VDCI courses use the Carnegie Clock-to-Credit Hour Conversions
As a nationally-accredited institution, for all VDCI courses, the Carnegie clock-to-credit hour conversions for academic purposes is calculated for lecture, lab, and externship/internship.
Students are awarded credit for classes on the basis of the Carnegie unit. This defines a semester unit of credit as equal to a minimum of three hours of work per week for a semester. California's Title V code, section 55002, also defines student credit in this way. While the length of a semester may vary, the Carnegie definition is based upon a minimum length of 16 weeks. Thus, a unit of credit equates to three hours of student work per week (1 hour lecture plus 2 hours of homework or 3 hours of lab) for 16 weeks. In certain circumstances, it is possible to have more hours, but not less. The LASC College Catalog lists the total class hours required per course cycle.
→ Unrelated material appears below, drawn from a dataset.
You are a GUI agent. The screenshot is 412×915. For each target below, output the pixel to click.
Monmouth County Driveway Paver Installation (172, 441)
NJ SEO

Lecture Classes -- For a lecture class, one unit is considered to be one hour of lecture class time and two hours per week of homework. For the typical three-unit class, a student spends three hours per week in class and should do six hours per week of homework. The total semester hours are calculated by multiplying the weekly hours by 16.
Laboratory Classes -- For a laboratory class, the hours per week are considered to be all in class with no outside assignments. Thus, one unit is three hours per week of laboratory time.
By Arrangement Lab Hours -- Where a course includes by arrangement lab hours, these generally take the place of the hours assigned to homework, since the student is required to use supervised college facilities to do assignments related to homework. An example might be a 3-unit lecture course which requires the student also to work two hours per week in the computer lab. There would be only four hours per week of additional homework required.
Short Courses -- Short courses are prorated so they contain the same number of hours as if the course were scheduled for a full semester. To maintain the integrity of the instructional program, care must be taken when scheduling short courses so that there is adequate time for students to complete homework assignments or by arrangement laboratory assignments.